Johannesburgo - A Copa do Mundo nunca esteve tão perto de ter um goleador holandês ou espanhol. Villa e Sneijder nunca estiveram tão próximos de fazer história. Neste domingo, em Johannesburgo, cada um deles buscará a taça de campeão, a artilharia e, possivelmente, o título de melhor jogador de 2010.
  Os dois tentam se igualar a Paolo Rossi, que conseguiu tal proeza em 1982. Depois do italiano, mais ninguém. Em 2006, por exemplo, o título foi para a Itália, o francês Zidane foi eleito o craque do campeonato, mas a artilharia ficou com Klose. Quatro anos antes, Brasil campeão, Ronaldo artilheiro e Oliver Kahn o melhor da Copa. Será que alguém leva a conquista tripla na África do Sul? Não faltam votos de confiança para Villa e Sneijder. O mais importante, não faltam futebol nem motivação a eles. Cada um já balançou as redes cinco vezes e estão prontos para novas marcas.
  Ao passar em branco contra a Alemanha, David Villa perdeu a chance de igualar um feito de dois jogadores. O atacante já havia se equiparado a Rivaldo e Ronaldo, que em 2002 tinham anotado gols em quatro partidas seguidas, e sonhava com a marca do francês Just Fontaine e do brasileiro Jairzinho. Em 1958 e 1970, respectivamente, eles balançaram as redes em seis partidas consecutivas.
  O atacante espanhol, porém, não se incomoda em não atingir certos recordes. Sonha, é claro, com a artilharia da competição, mas o que ele quer mesmo é ver a Espanha levantando a taça de campeã mundial. Seja com um gol dele ou de qualquer outro companheiro. ‘‘Nunca passamos por um momento como esse na história. O grupo vem batalhando desde a Eurocopa’’, lembrou sobre o título de 2008. Há dois anos, entretanto, Villa desfalcou a equipe na decisão contra a Alemanha, por estar machucado.
  O holandês Sneijder, mesmo não sendo um atacante, até agora tem feito a festa de sua torcida com belíssimas apresentações, comandando o meio de campo e as ações ofensivas e muitas vezes fazendo gols, como nas quartas de final contra o Brasil, quando fez os dois da partida. Além disso, foi um dos principais nomes do jogo. O treinador espanhol, Vicente del Bosque, já avisou que está preocupado em não deixá-lo com espaços livres para criar em campo.
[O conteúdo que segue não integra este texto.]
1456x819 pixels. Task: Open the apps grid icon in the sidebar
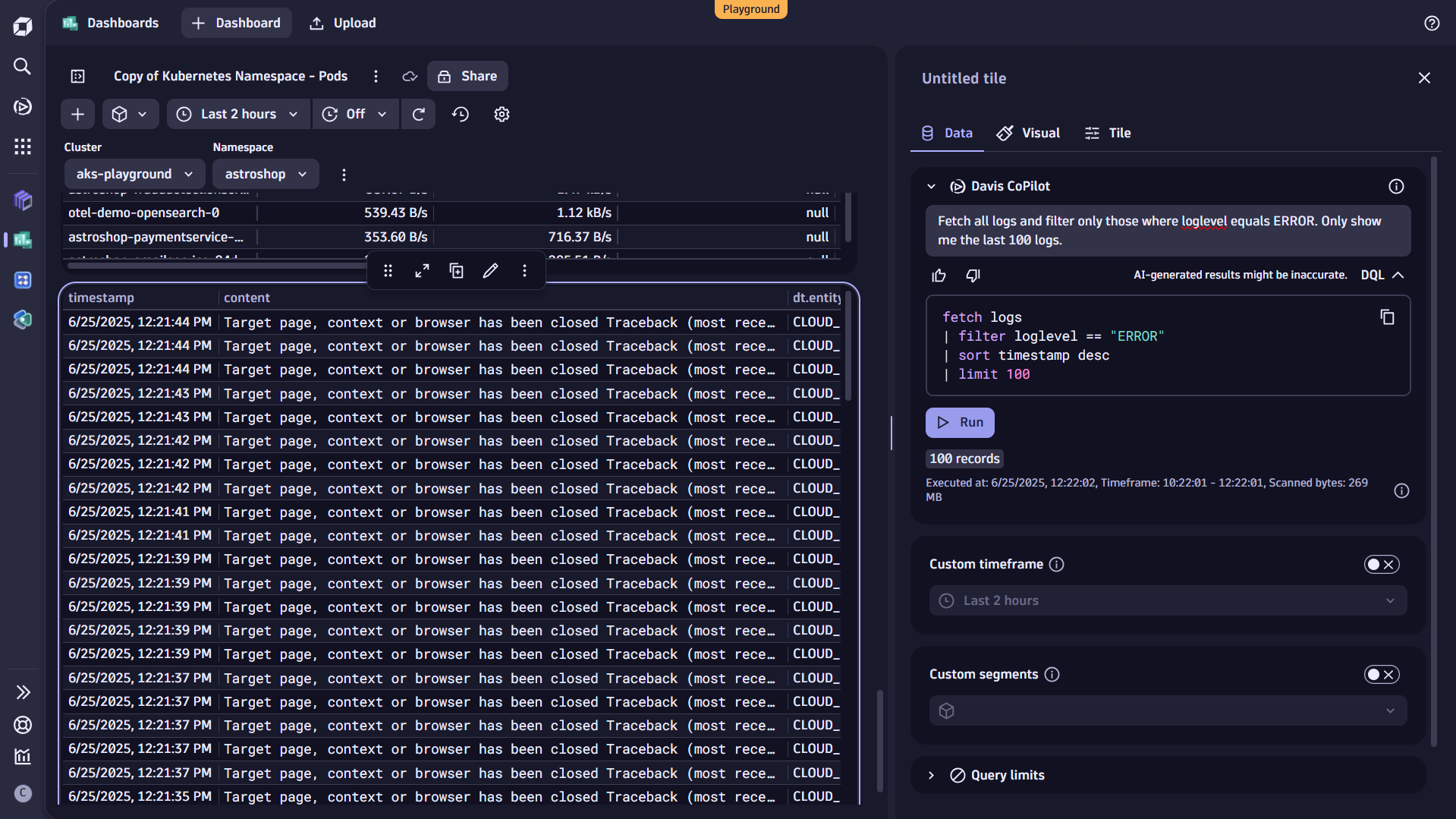[x=22, y=146]
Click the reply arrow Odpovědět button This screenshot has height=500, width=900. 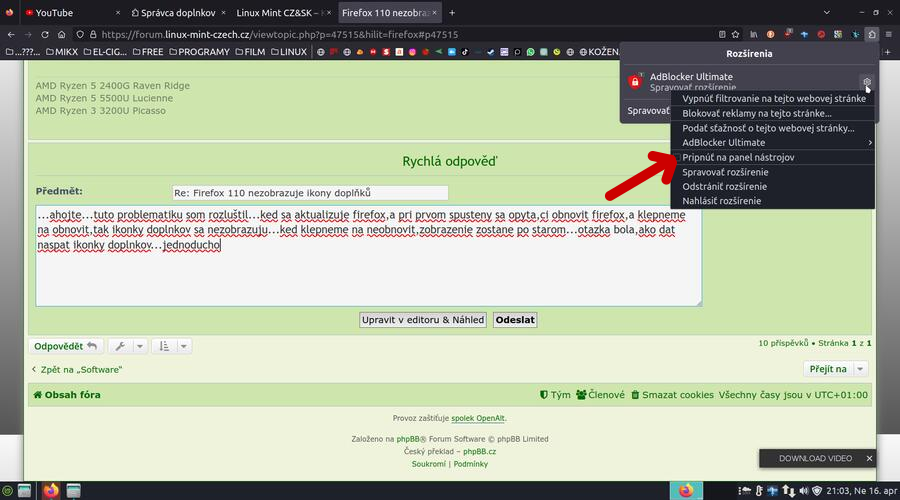click(x=66, y=346)
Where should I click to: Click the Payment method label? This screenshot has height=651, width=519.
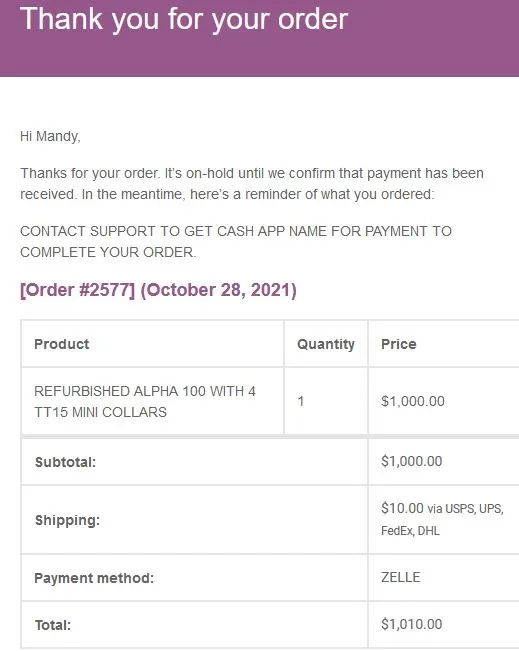(94, 578)
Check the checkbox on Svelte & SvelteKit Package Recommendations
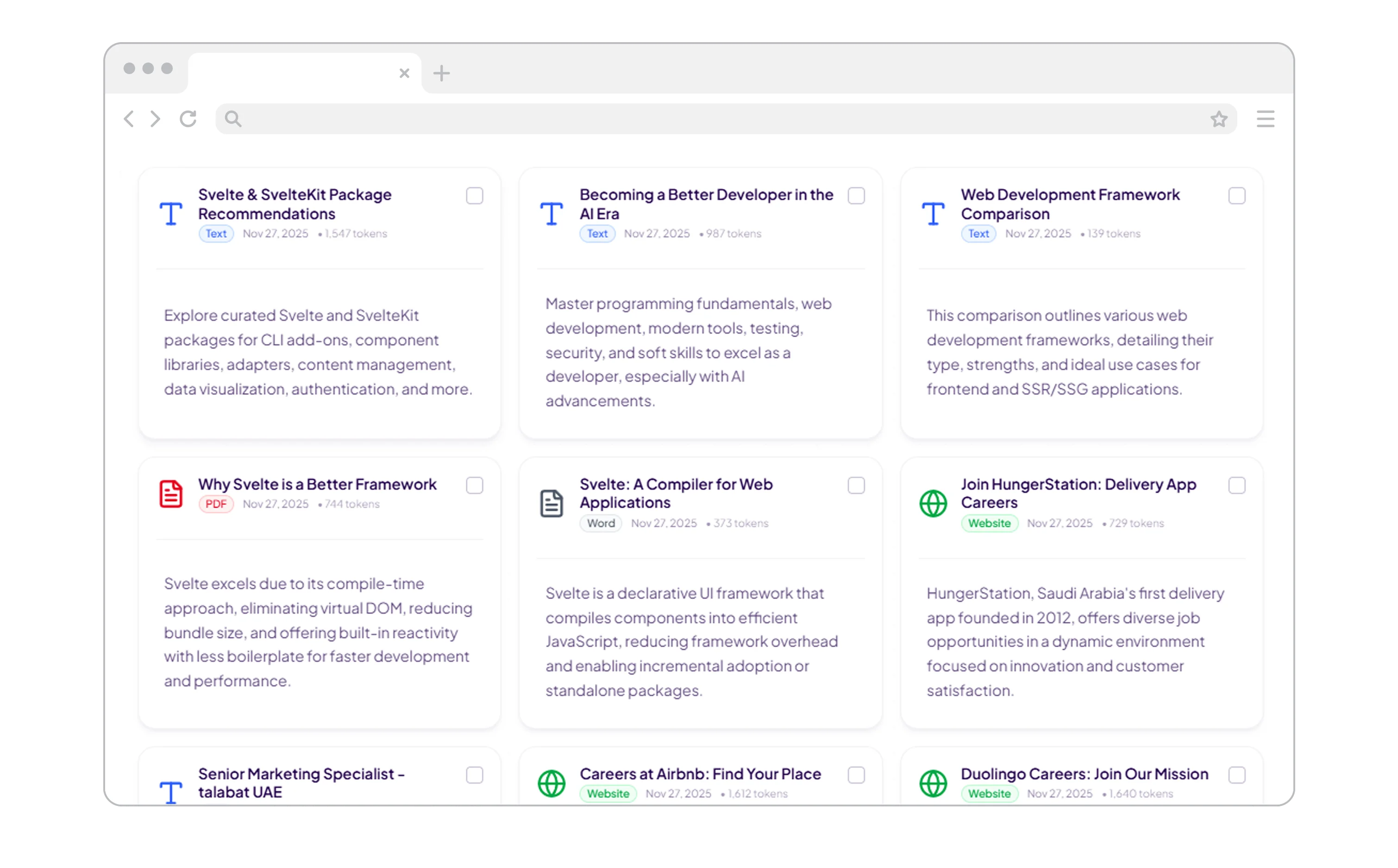Screen dimensions: 1398x868 coord(475,196)
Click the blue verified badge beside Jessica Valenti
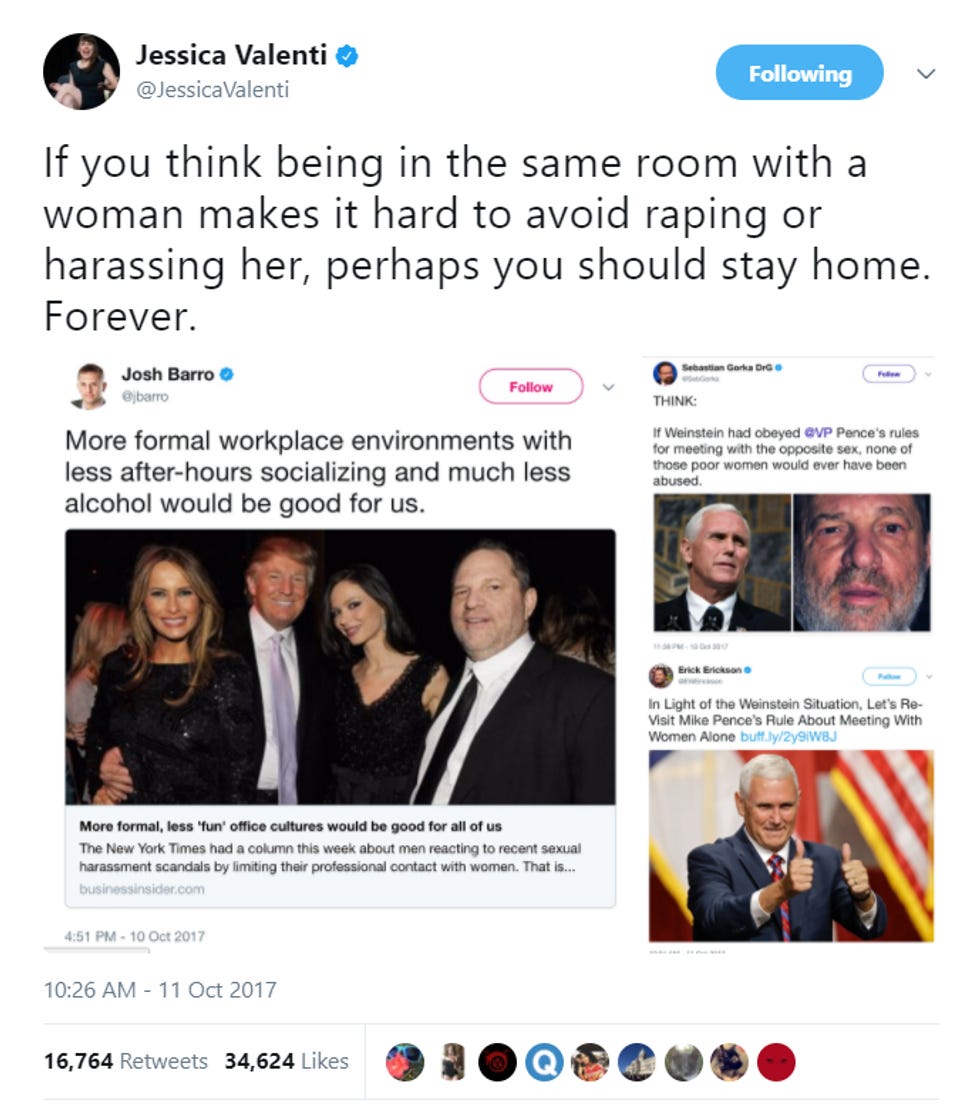980x1104 pixels. 346,56
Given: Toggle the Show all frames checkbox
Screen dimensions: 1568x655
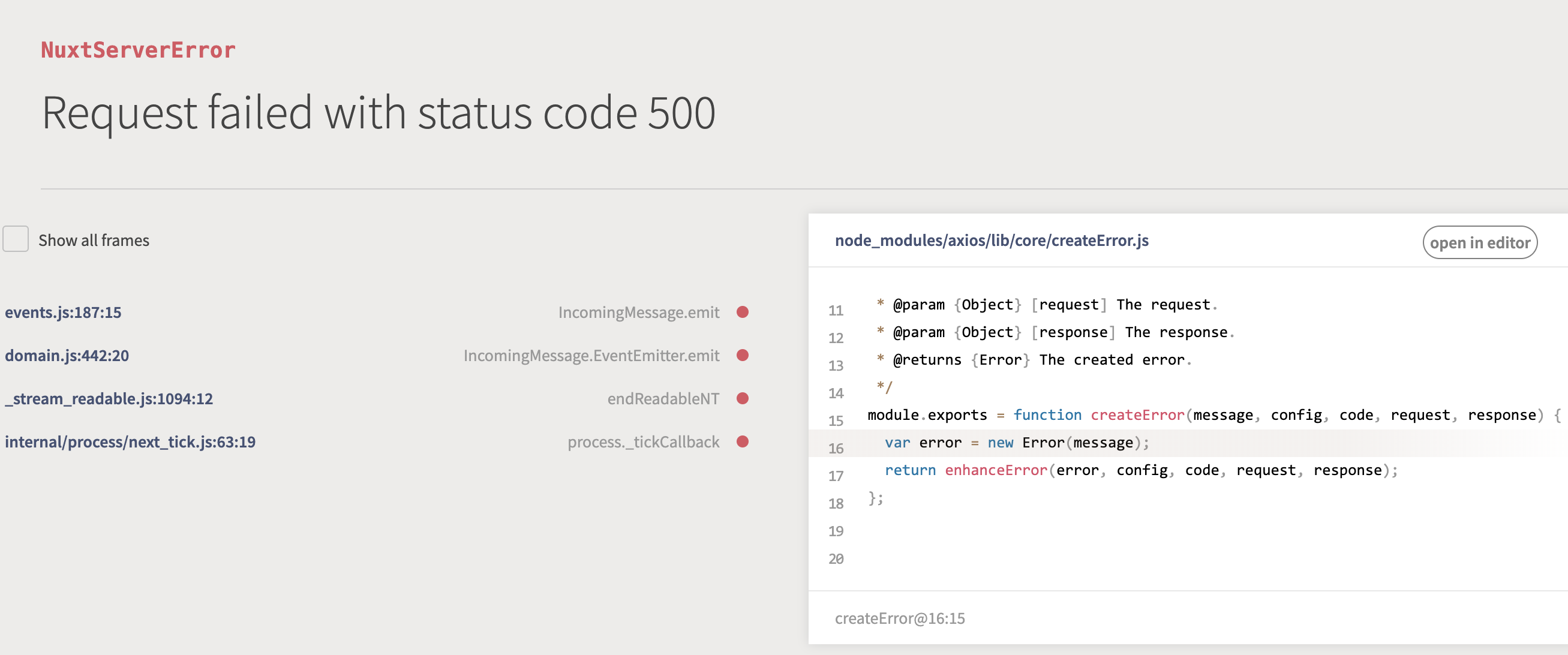Looking at the screenshot, I should pyautogui.click(x=16, y=239).
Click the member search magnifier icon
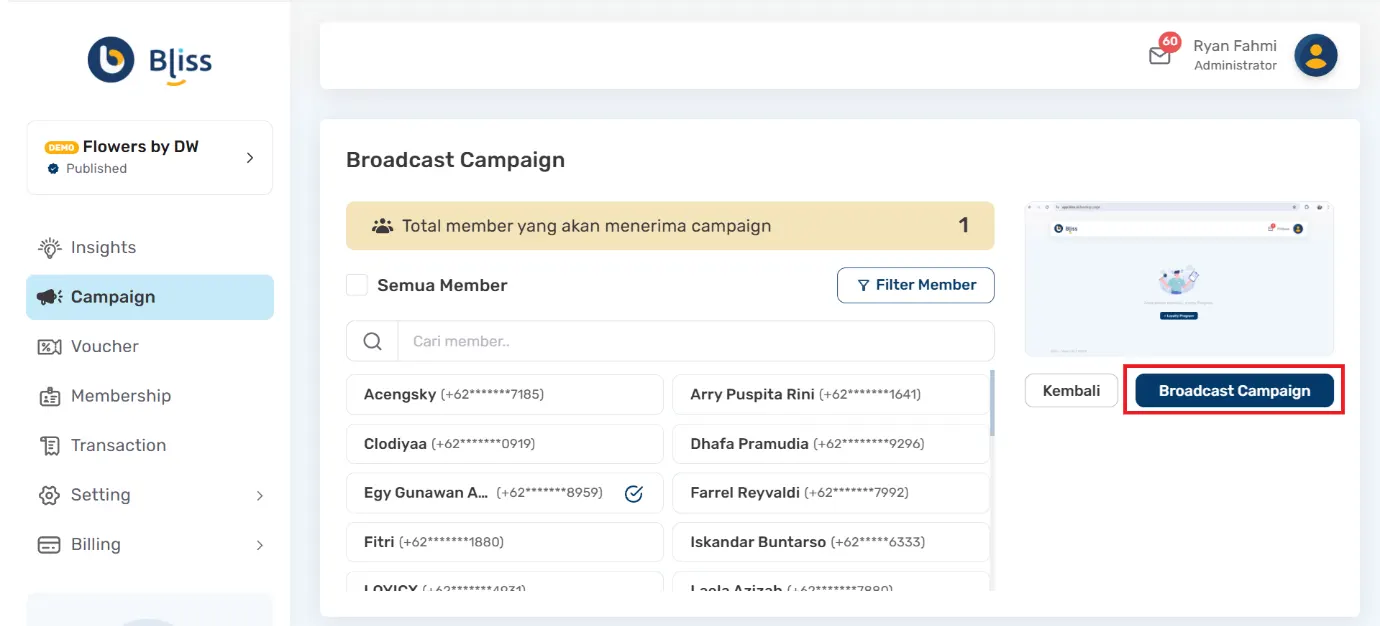This screenshot has height=626, width=1380. click(371, 340)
  O meia-atacante quer dar o troco na Espanha. Nada contra a seleção, mas ele deixou o Real Madrid em 2009 pelas porta dos fundos. Contratado dois anos antes por 27 milhões de euros, foi vendido para a Internazionale por quase metade deste valor. Verdade que já conseguiu mostrar seu valor antes da copa, ajudando a levar seu time ao título da Liga dos Campeões da Europa contra o Bayern de Munique na final.
  Ao site de seu clube, onde, além da competição continental, levou também o título italiano, Sneijder agradeceu o apoio dos torcedores durante a Copa, em especial depois da precoce eliminação italiana, e avisou que além da luta pelo título, jogar uma final de Mundial tem um componente lúdico: ‘‘Vou fazer um jogo que toda criança sonha em jogar. Como sempre, farei o meu melhor para não decepcioná-los’’, disse.